> AIM OF THE TASK
Among the entries below, the lines from the one with "The width and height of the screenshot is (1024, 715)." up to and including the one with "The width and height of the screenshot is (1350, 802)." are to be restated exactly, without pictures.
↓
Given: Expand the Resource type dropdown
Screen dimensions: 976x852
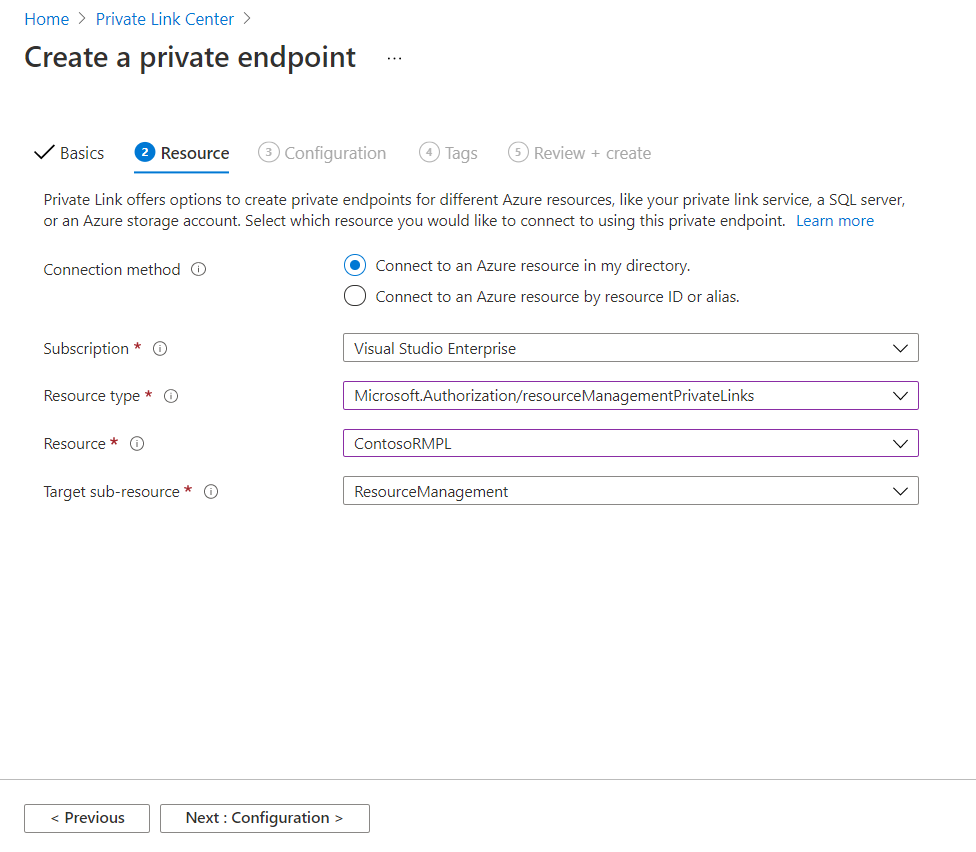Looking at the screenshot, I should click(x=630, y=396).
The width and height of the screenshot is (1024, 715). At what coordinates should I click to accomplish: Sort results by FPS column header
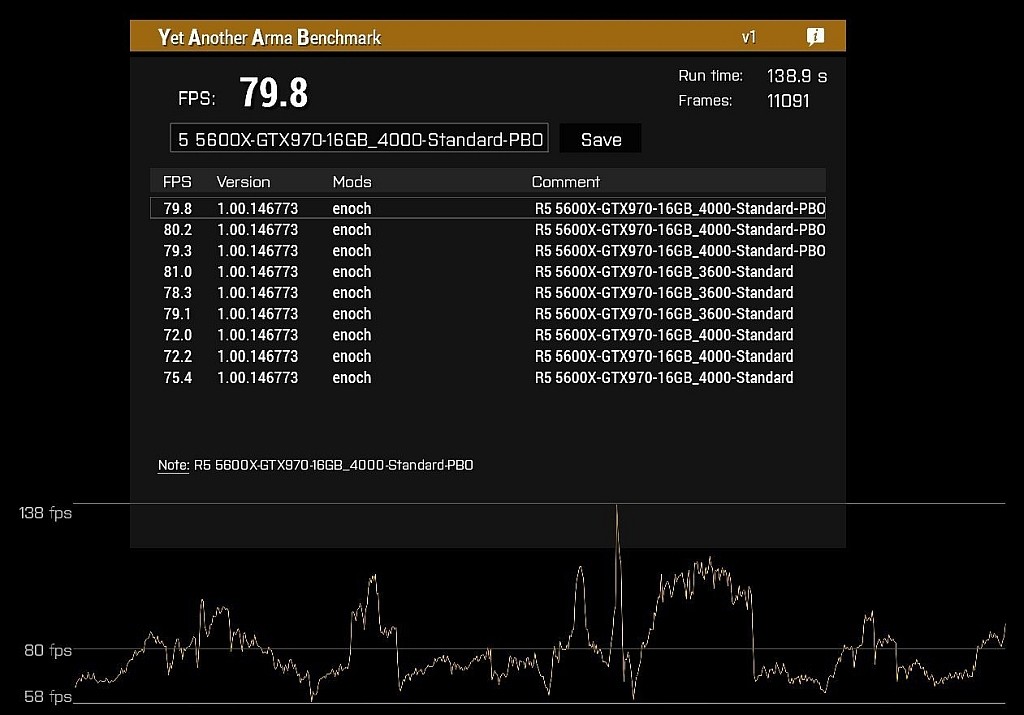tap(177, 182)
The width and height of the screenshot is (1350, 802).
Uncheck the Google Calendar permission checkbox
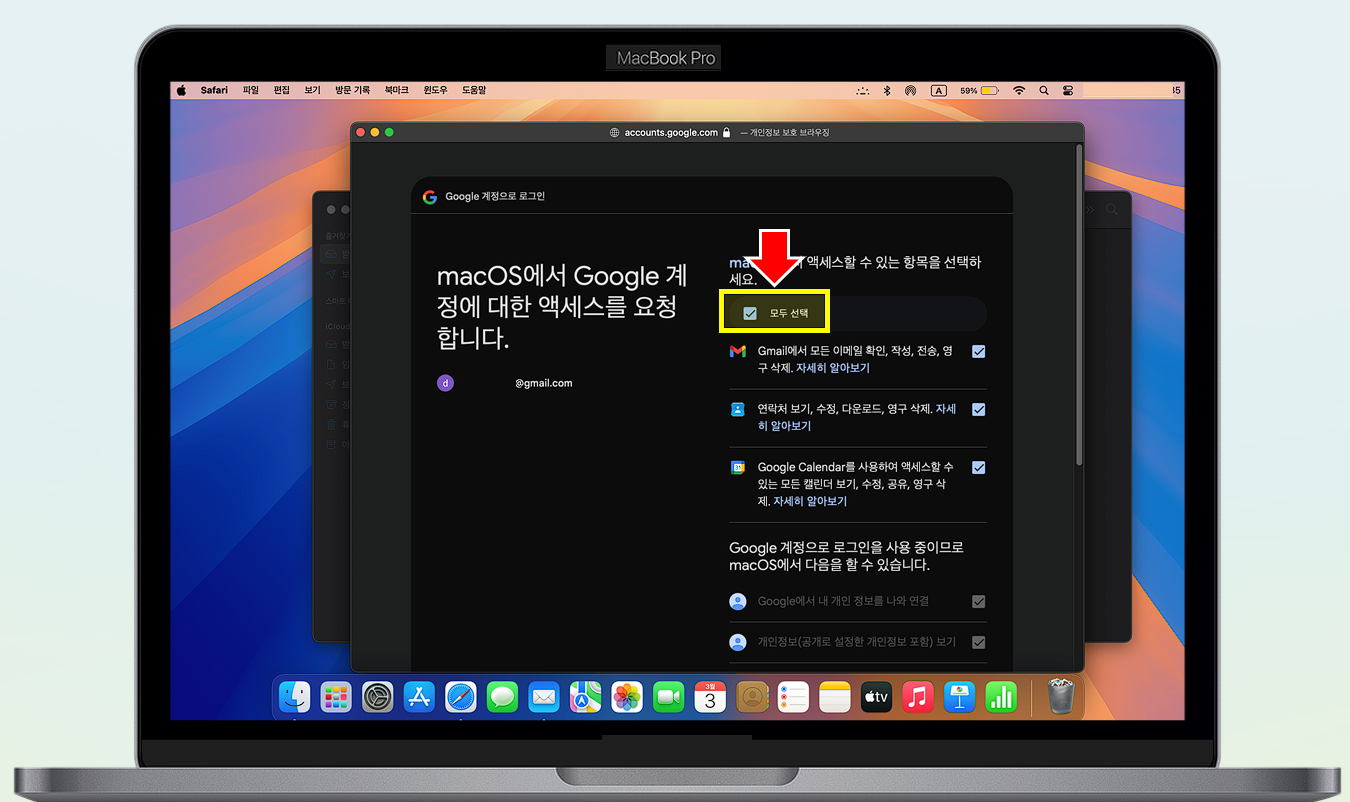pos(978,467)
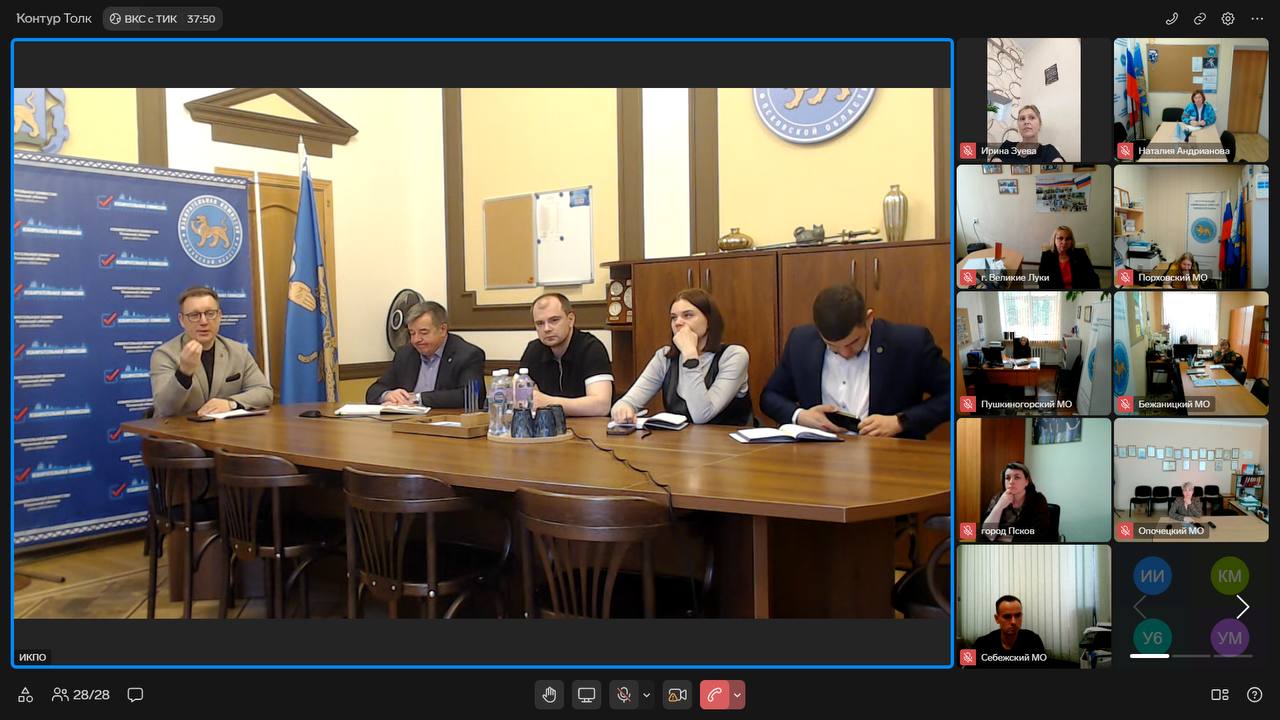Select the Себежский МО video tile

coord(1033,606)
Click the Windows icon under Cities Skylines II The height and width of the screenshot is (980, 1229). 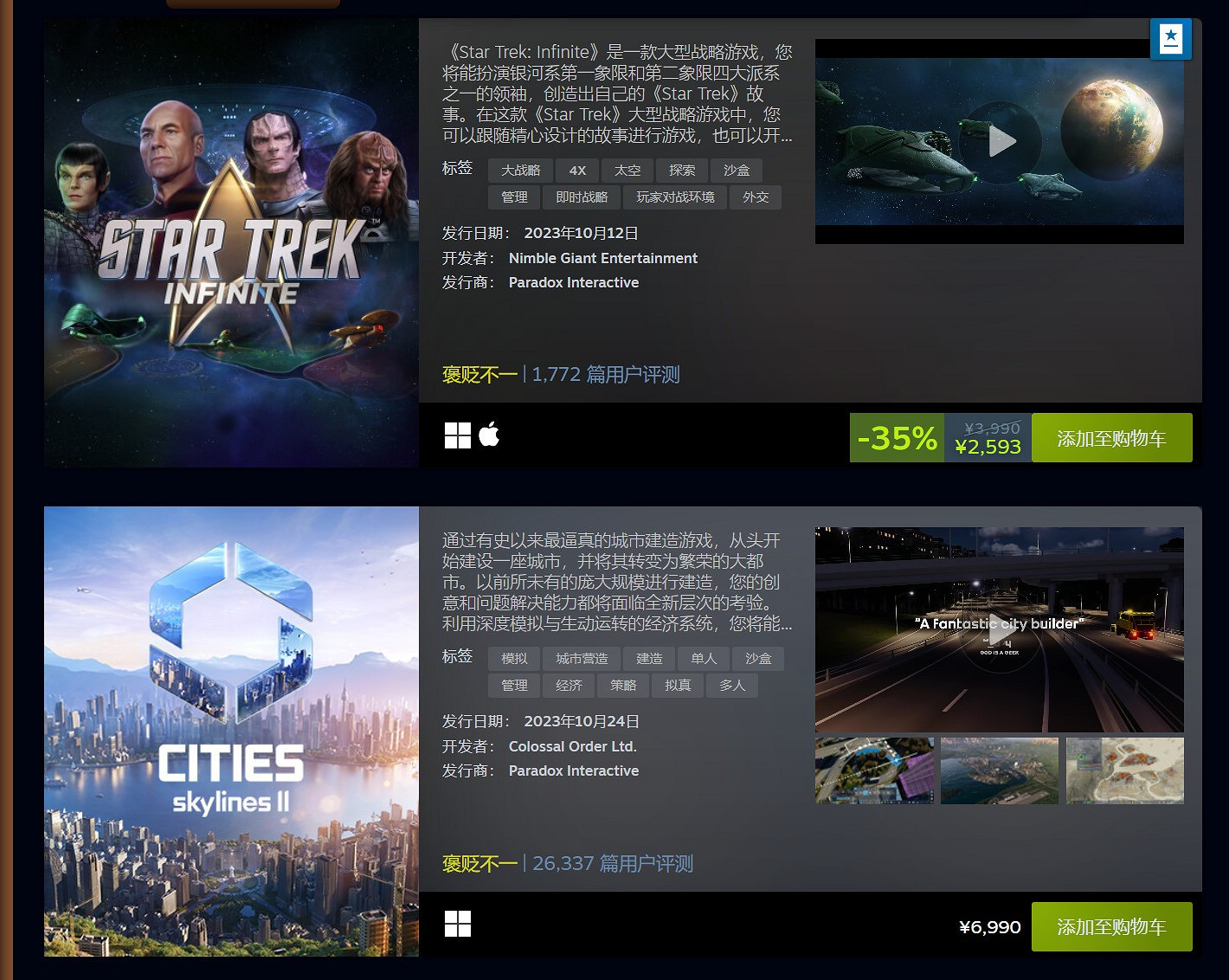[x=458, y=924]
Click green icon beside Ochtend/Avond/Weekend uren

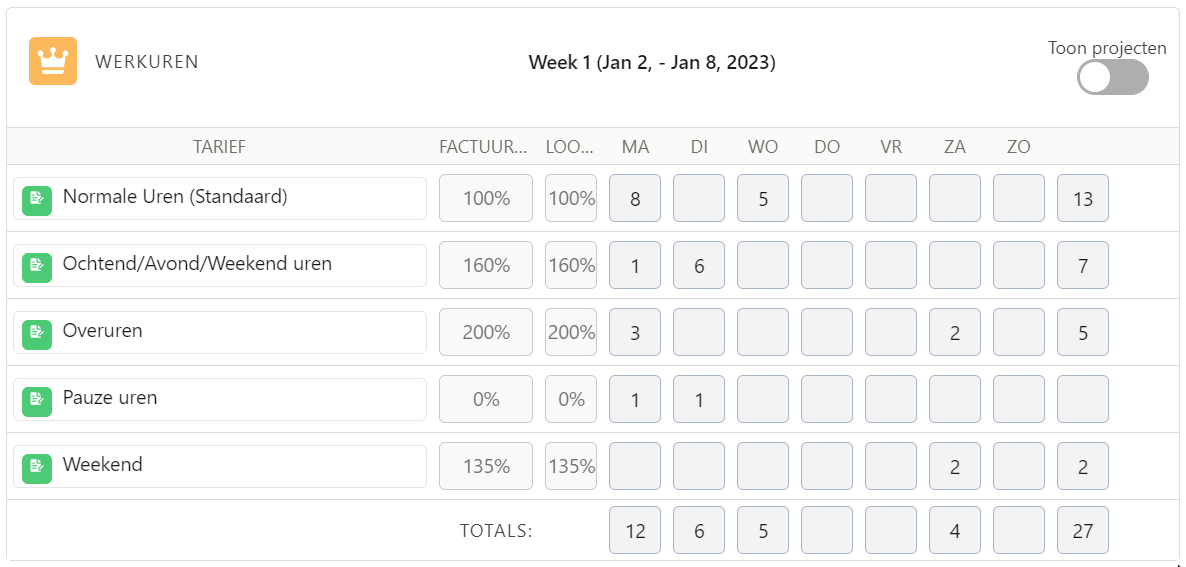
↑
> OUTPUT FOR THIS TASK
The width and height of the screenshot is (1024, 715). At what coordinates should I click to accomplish: Sort results by FPS column header
tap(177, 182)
The width and height of the screenshot is (1350, 802).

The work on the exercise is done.